Analysis of Outage Probability for Millimeter Wave Communications

Abstract

As the data traffic in future wireless communications will explosively grow up to 1000-fold by the deployment of 5G, several technologies are emerging to satisfy this demand, including multiple-input multiple-output (MIMO), millimeter wave communications, Non-orthogonal Multiple Access (NOMA), etc. Millimeter wave communication is a promising solution since it can provide tens of GHz bandwidth by fundamentally exploring higher unoccupied spectrum resources. As the wavelength of higher frequency shrinks, it is possible to design more compact antenna array with large number of antennas with independent RF (Radio Frequency) chains, causing high cost and complexity.
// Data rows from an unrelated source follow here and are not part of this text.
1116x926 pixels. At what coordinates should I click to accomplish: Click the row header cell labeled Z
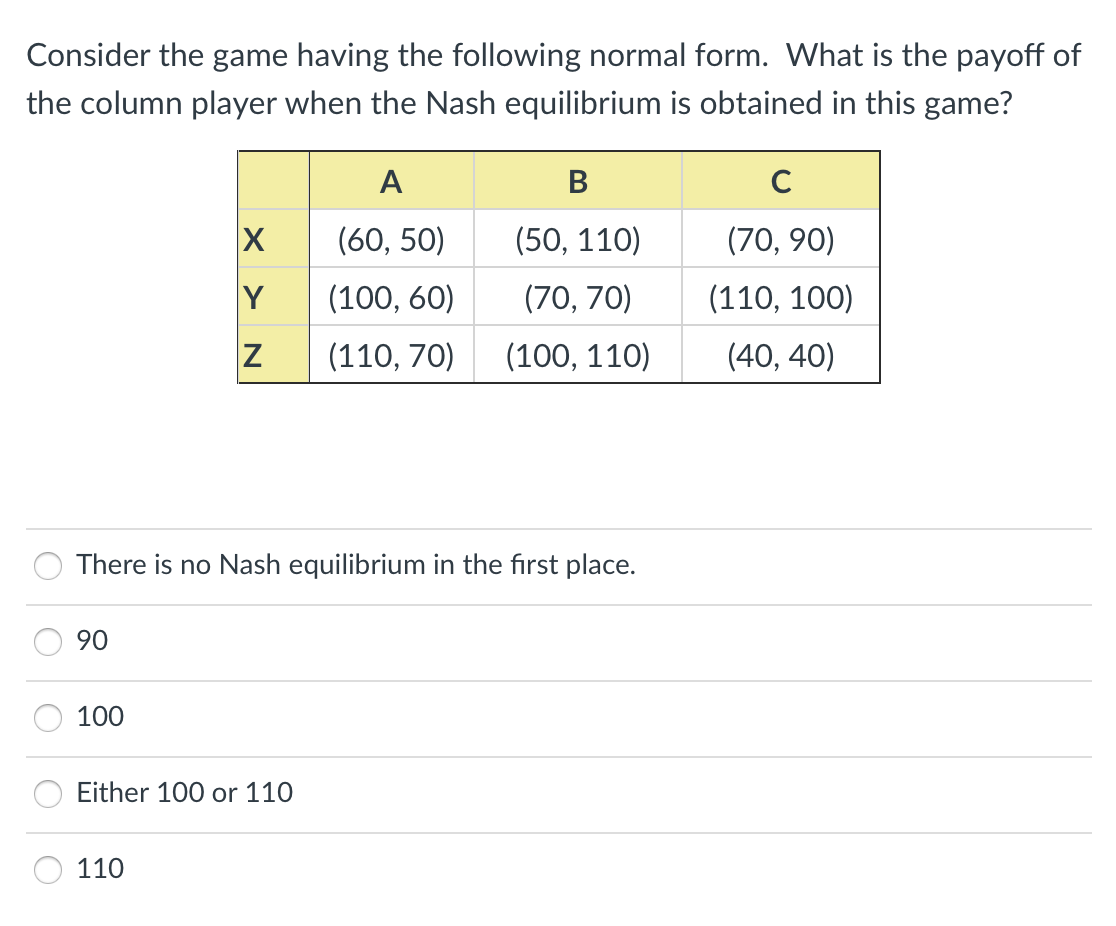pyautogui.click(x=272, y=355)
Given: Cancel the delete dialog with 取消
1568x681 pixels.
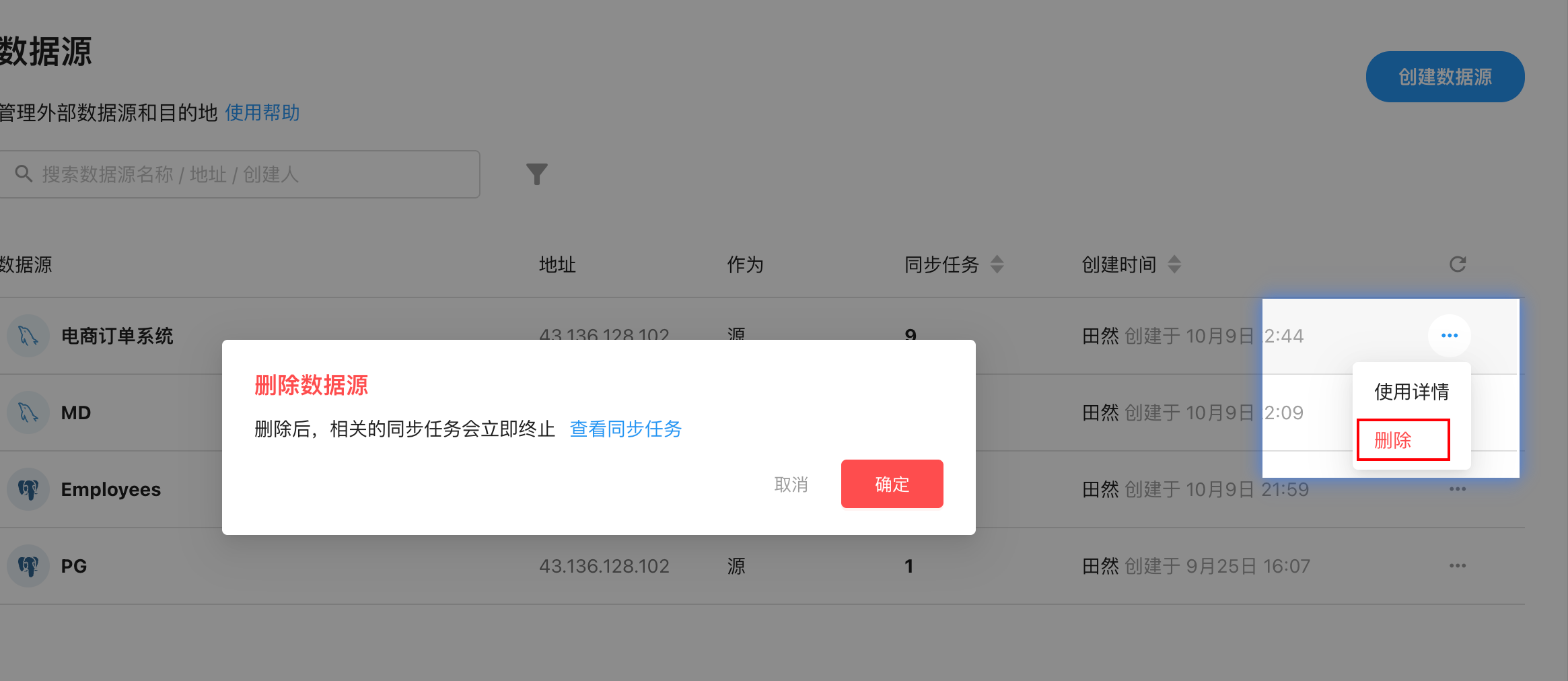Looking at the screenshot, I should pyautogui.click(x=791, y=485).
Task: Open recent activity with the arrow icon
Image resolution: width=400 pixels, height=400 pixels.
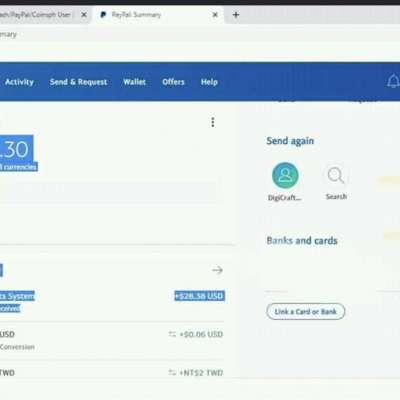Action: [217, 270]
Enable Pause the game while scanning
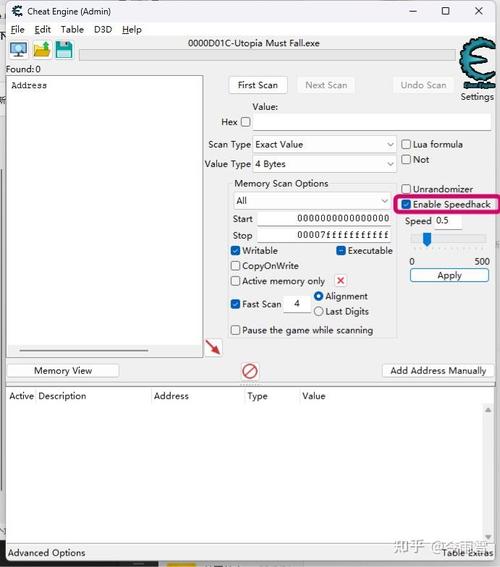Image resolution: width=500 pixels, height=567 pixels. tap(235, 330)
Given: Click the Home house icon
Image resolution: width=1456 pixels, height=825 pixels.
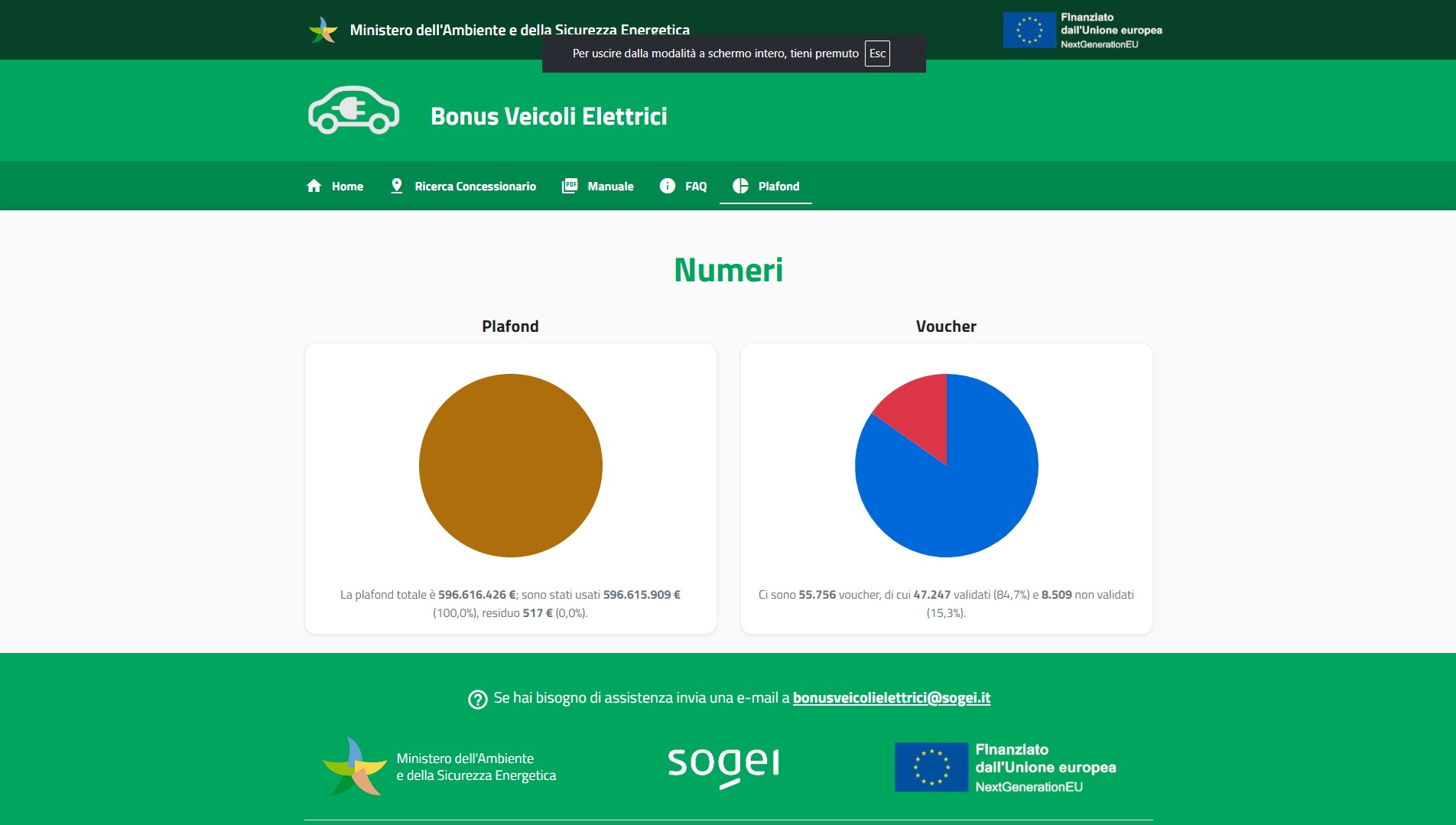Looking at the screenshot, I should coord(314,186).
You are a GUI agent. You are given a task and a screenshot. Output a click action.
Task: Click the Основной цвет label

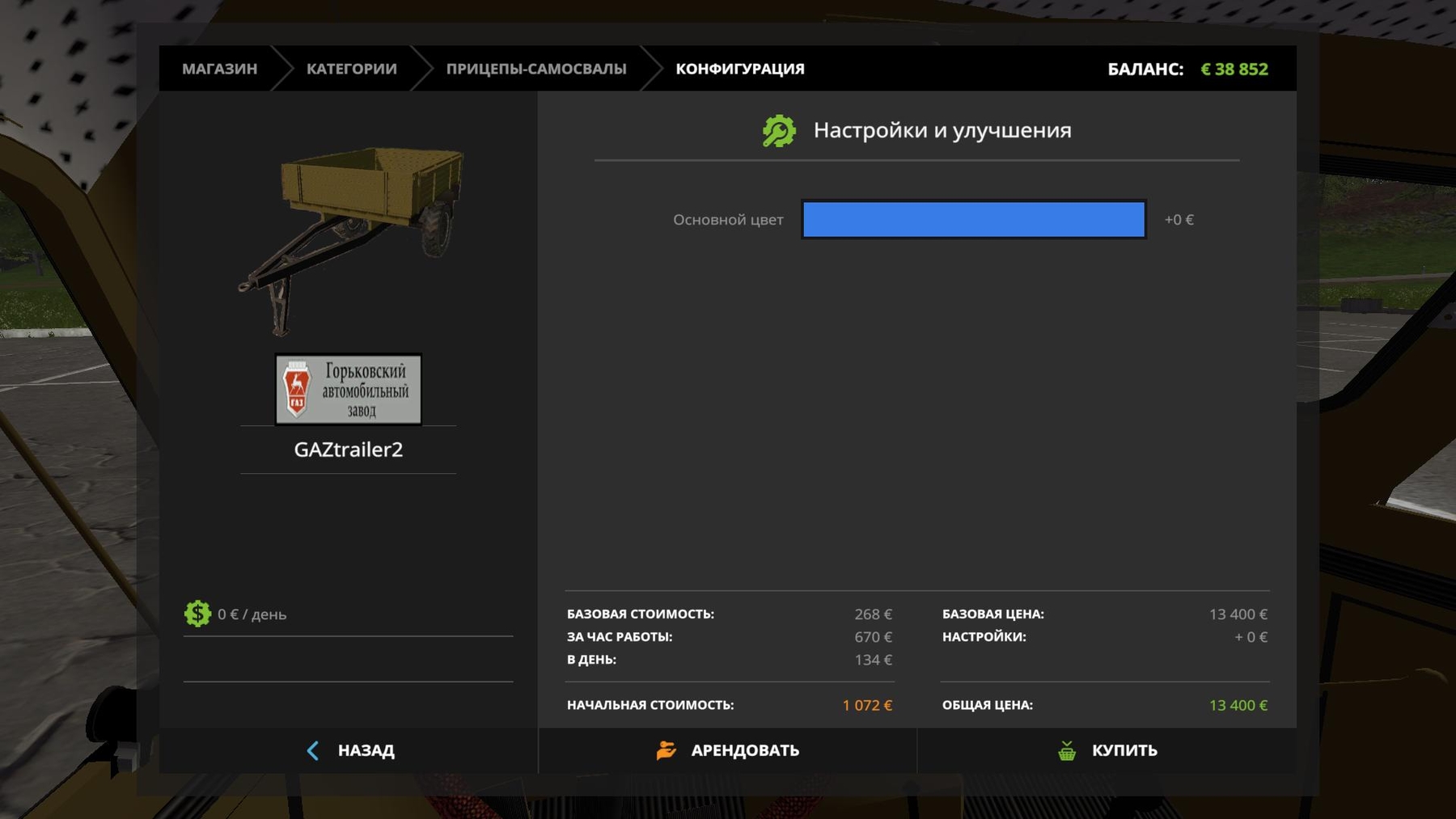click(728, 220)
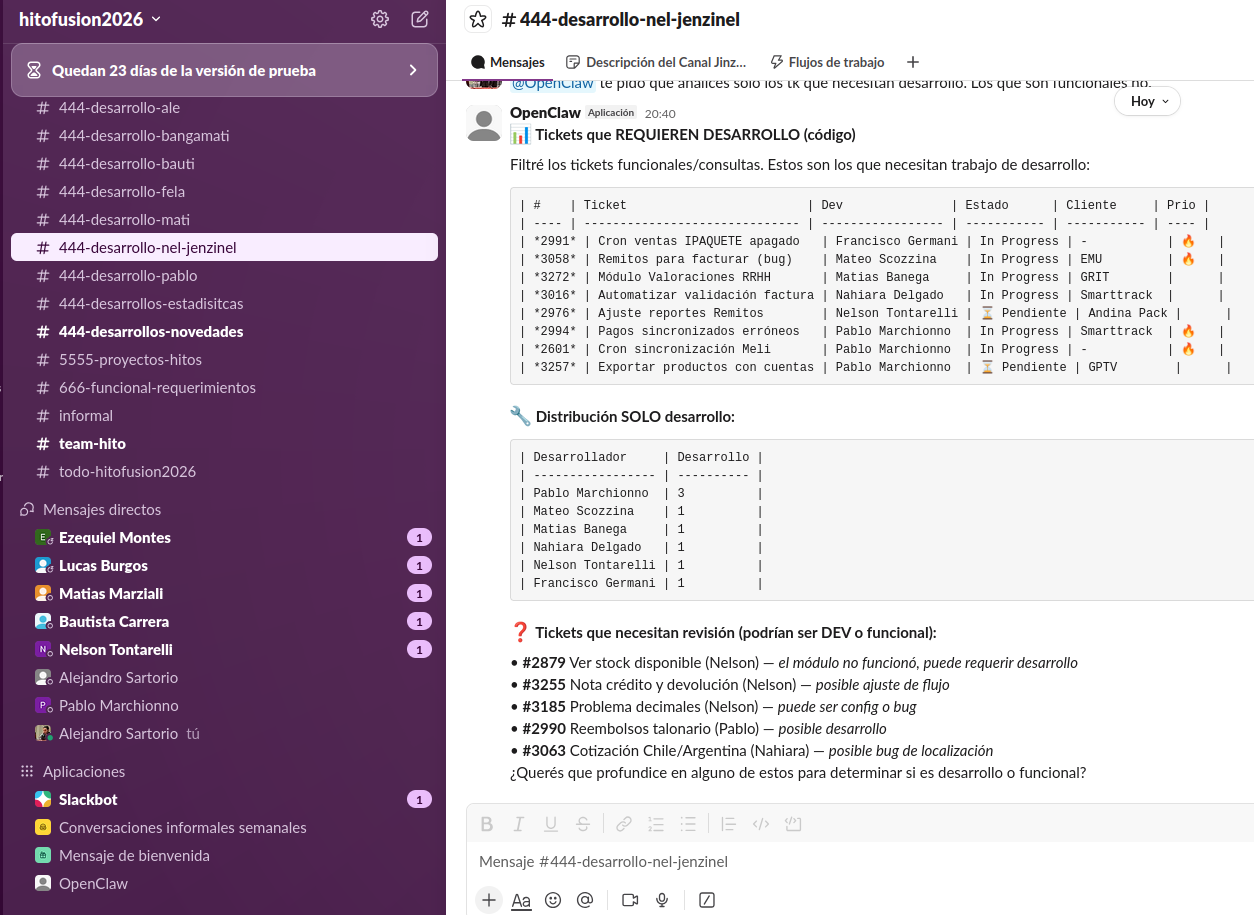The height and width of the screenshot is (915, 1254).
Task: Insert a code block icon
Action: pos(794,824)
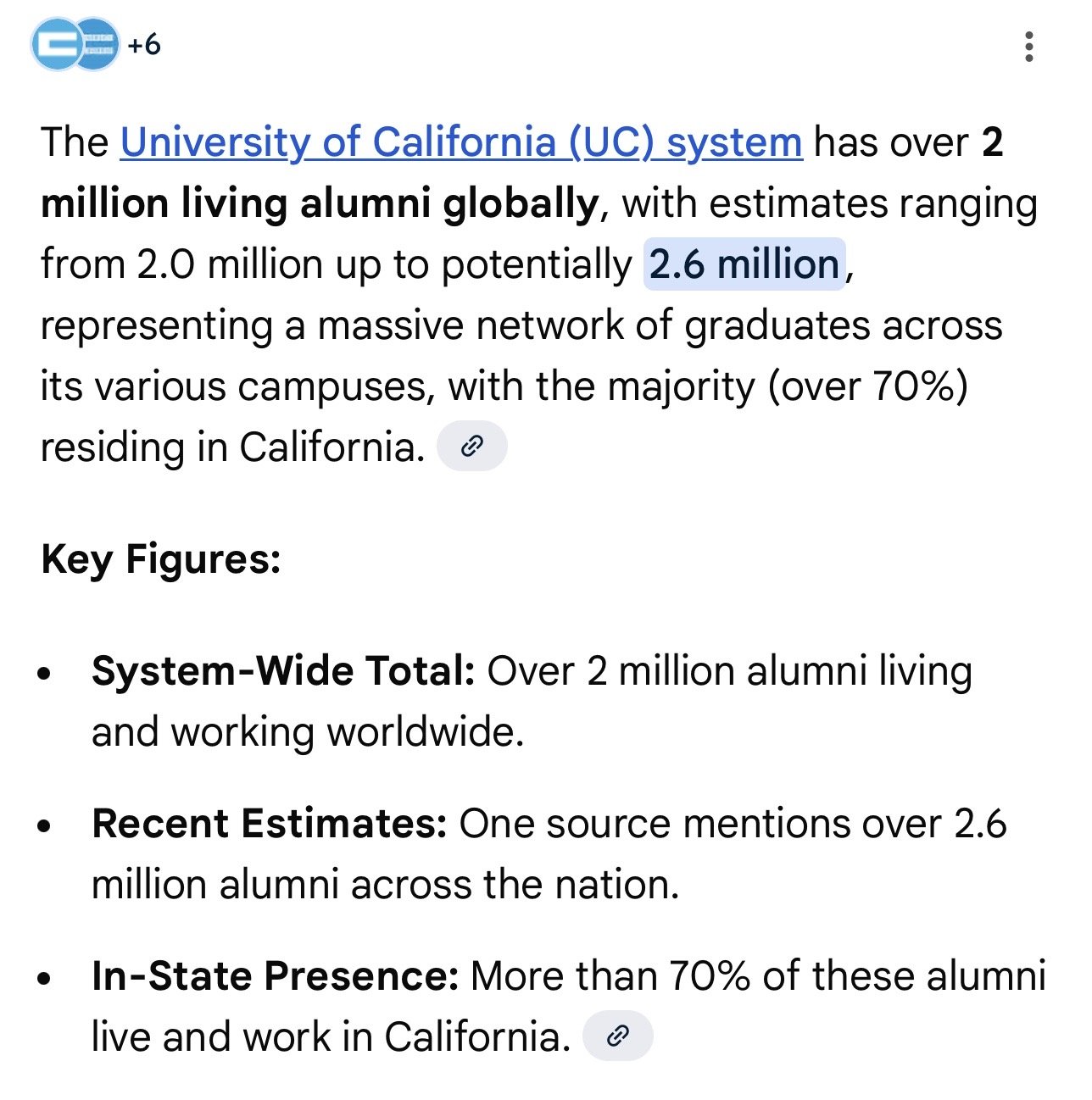Click the highlighted 2.6 million text
Image resolution: width=1092 pixels, height=1100 pixels.
pos(744,264)
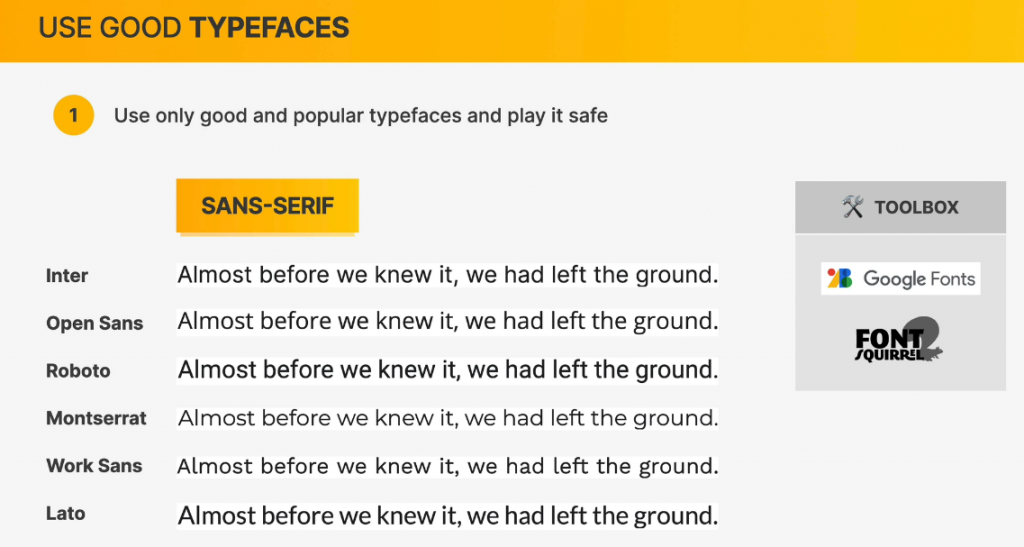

By exploring the spatial sparsity of the millimeter wave channels, lens antenna array has been investigated recently as a promising choice with limited RF chains and low complexity. In this paper, we investigate the outage probability for highway communication systems with lens antenna array, under overtaking scenario, where high mobility of users is expected. When a vehicle is trying to pass another one, the channels between these two vehicles and the RSU (Road Side Unit) are unresolvable, thus causing outage for at least tens of symbol durations. We apply power-domain NOMA in this scenario, where these two users are paired by a threshold derived with the QoS of each user, to alleviate this problem and achieve low outage probability.